The Pragmatic Capitalist criticized President Obama’s habitual reliance on members of the Clinton administration as futile attempts to bring about the same results obtained fifteen years ago.  Obama’s appointment of Erskine Bowles (Clinton’s former Chief of Staff) as co-chair of the deficit commission was denounced as a recent example.  Bowles’ platitudinous insistence that it’s time for an “adult conversation about the dangers of this debt” drew this blistering retort:

Yes.  America has a debt problem. We have a very serious household, municipality and state debt crisis that is in many ways similar to what is going on in Europe.   What we absolutely don’t have is a federal government debt problem.  After all, a nation with monopoly supply of currency in a floating exchange rate system never really has “debt” unless that debt is denominated in a foreign currency.  He says this conversation is the:

“exact same conversation every family, every single business, every single state and every single municipality has been having these last few years.”

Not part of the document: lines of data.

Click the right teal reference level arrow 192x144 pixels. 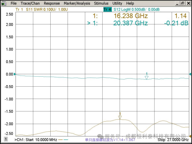point(190,74)
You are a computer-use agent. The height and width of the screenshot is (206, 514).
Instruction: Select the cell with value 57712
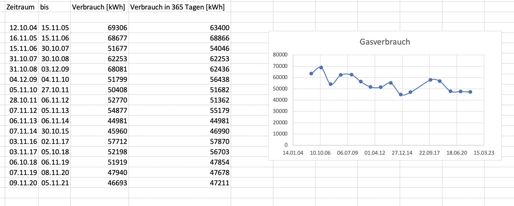[117, 142]
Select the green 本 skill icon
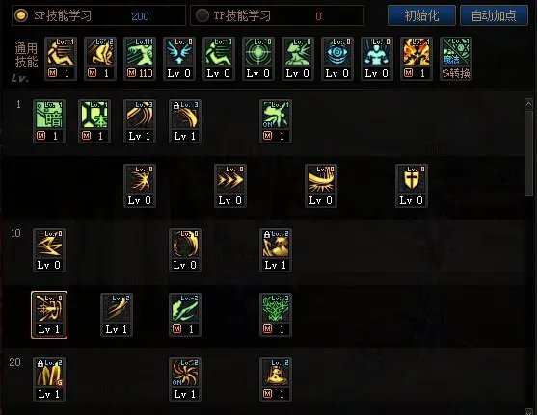The width and height of the screenshot is (538, 415). pyautogui.click(x=94, y=121)
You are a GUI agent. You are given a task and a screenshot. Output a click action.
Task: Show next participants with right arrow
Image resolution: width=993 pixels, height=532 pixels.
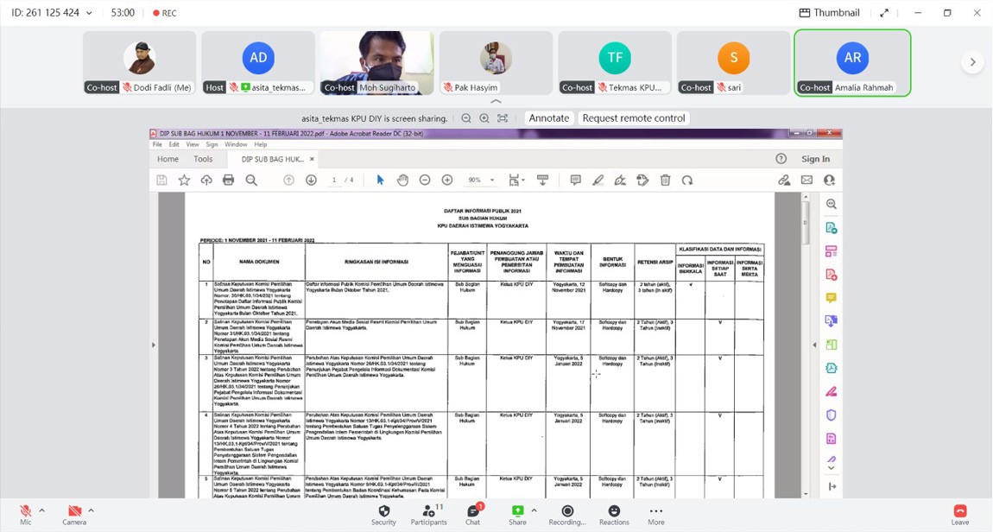[972, 62]
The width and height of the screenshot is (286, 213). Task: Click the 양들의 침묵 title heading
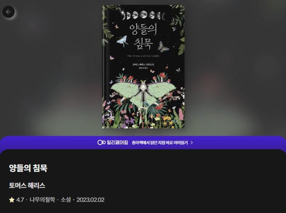28,168
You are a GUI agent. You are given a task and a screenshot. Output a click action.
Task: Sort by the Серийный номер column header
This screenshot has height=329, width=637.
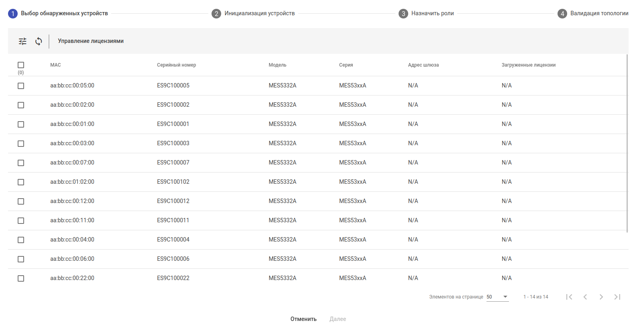177,65
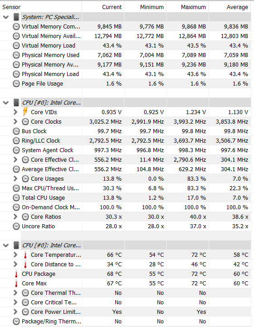Expand the Core Usages row
254x327 pixels.
pos(15,179)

There is only one problem with this remark.  The federal government is NOTHING like a household, state or municipality.   These entities are all revenue constrained.  The Federal government has no such constraint. We don’t need China to lend us money.  We don’t need to raise taxes to spend money.  When the US government wants to spend money it sends men and women into a room where they mark up accounts in a computer system.   They don’t call China first or check their tax revenues.   They just spend the money.

*   *   *
Mr. Bowles finished his press conference by saying that the American people get it:

“There is one thing I am absolutely sure of.  If nothing else, I know deep down the American people get it.   They know this is the moment of truth”

The American people most certainly don’t get it.  And how can you blame them?  When a supposed financial expert like Mr. Bowles can’t grasp these concepts how could we ever expect the average American to understand it?  It’s time for an adult conversation to begin before this misguided conversation regarding the future bankruptcy of America sends us towards our own “moment of truth” – a 1937 moment.

I hope it doesn’t take “a 1937 moment” for the Democrats to appreciate the very serious risk that the Palin family could be living in the White House in 2013.